If You're at an Organized Course
If you are taking one of the formally organized courses, everything has been set up for you on the provided laptop. The only thing you will need to do is run the following commands in every new terminal window (aka shell) you open throughout this tutorial. Copy and paste the commands below to get started:
setenv SUBJECTS_DIR $TUTORIAL_DATA/buckner_data/tutorial_subjs cd $SUBJECTS_DIR/multimodal/fmri/fbirn-101
To copy: Highlight the command in the box above, right click and select copy (or use keyboard shortcut Ctrl+c), then use the middle button of your mouse to click inside the terminal window (this will paste the command). Press enter to run the command.
These two commands set the SUBJECTS_DIR variable to the directory where the data is stored and then navigates into this directory. You can now skip ahead to the tutorial (below the gray line).

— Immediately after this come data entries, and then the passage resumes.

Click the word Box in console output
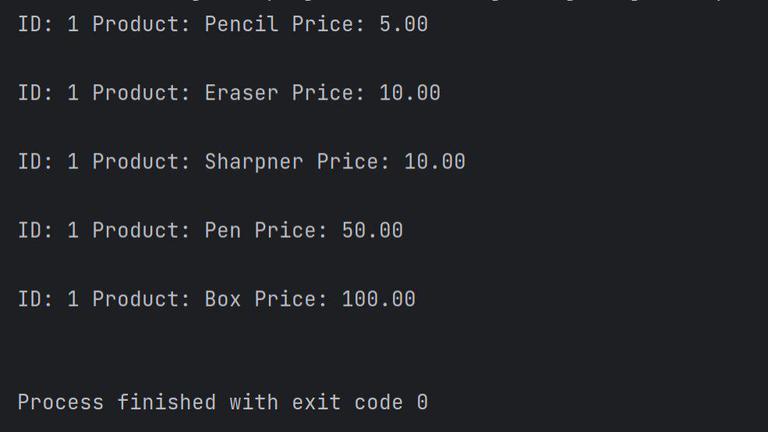The image size is (768, 432). 223,300
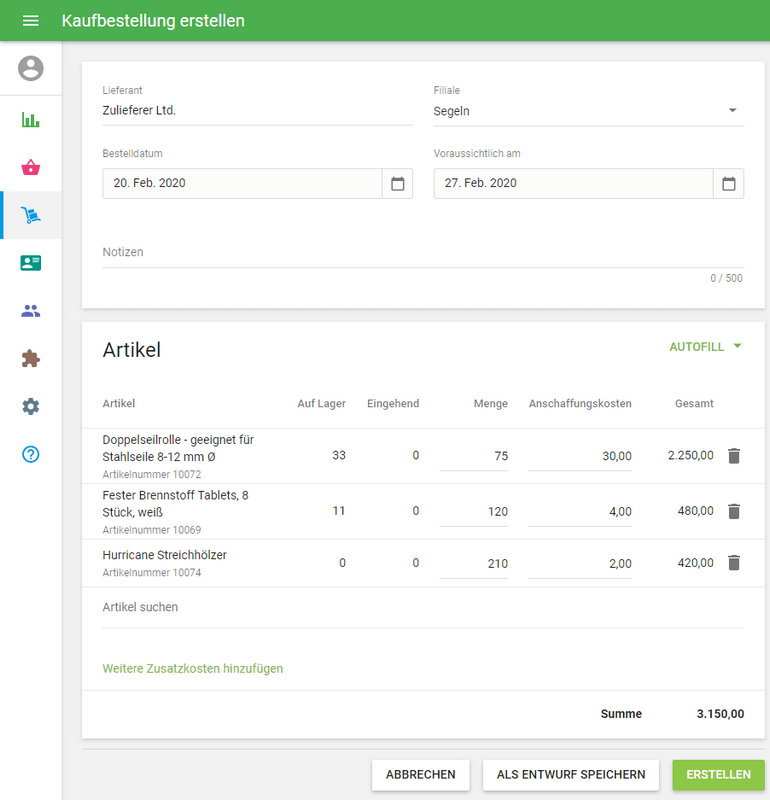Focus the Artikel suchen search field
The height and width of the screenshot is (800, 770).
422,608
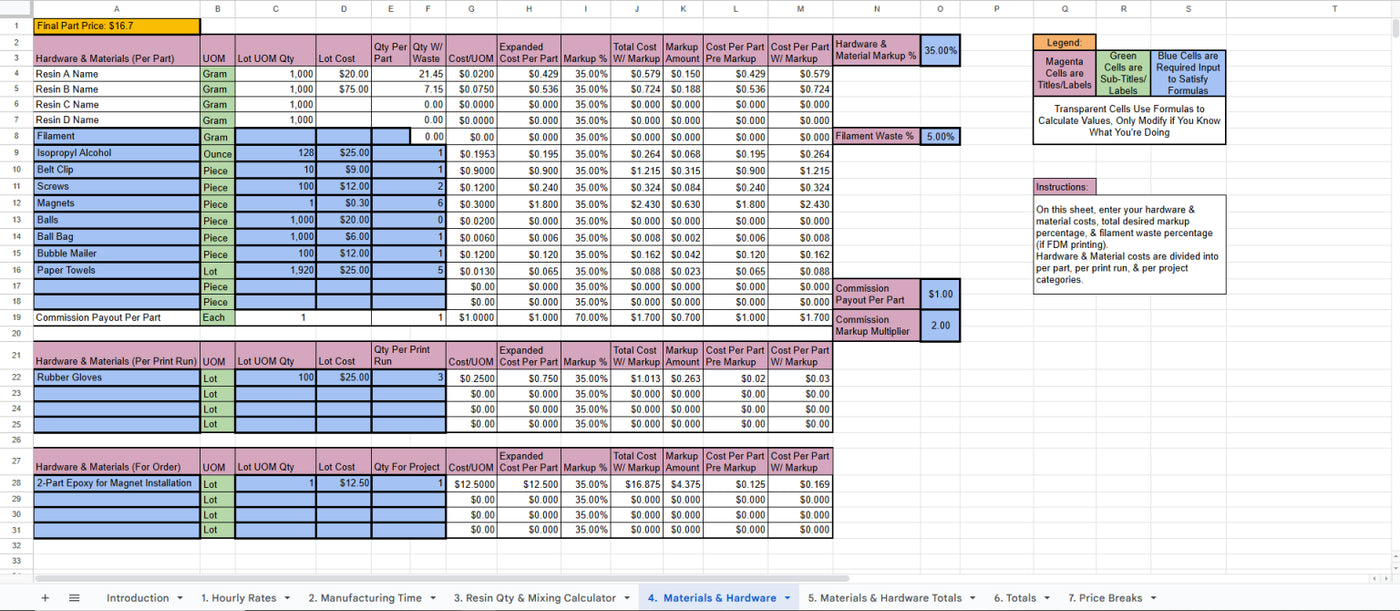Click the add new sheet plus icon

click(45, 598)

If You're not at an Organized Course
If you are NOT taking one of the formally organized courses, then to follow this exercise exactly be sure you've downloaded the tutorial data set before you begin. If you choose not to download the data set you can follow these instructions on your own data, but you will have to substitute your own specific paths and subject names. These are the commands that you need to run before getting started:
tcsh source your_freesurfer_dir/SetUpFreeSurfer.csh setenv SUBJECTS_DIR $TUTORIAL_DATA/buckner_data/tutorial_subjs cd $SUBJECTS_DIR/multimodal/fmri/fbirn-101
Notice the command to open tcsh. If you are already running the tcsh command shell, then the 'tcsh' command is not necessary. If you are not using the tutorial data you should set your SUBJECTS_DIR to the directory in which the recon(s) of the subject(s) you will use for this tutorial are located.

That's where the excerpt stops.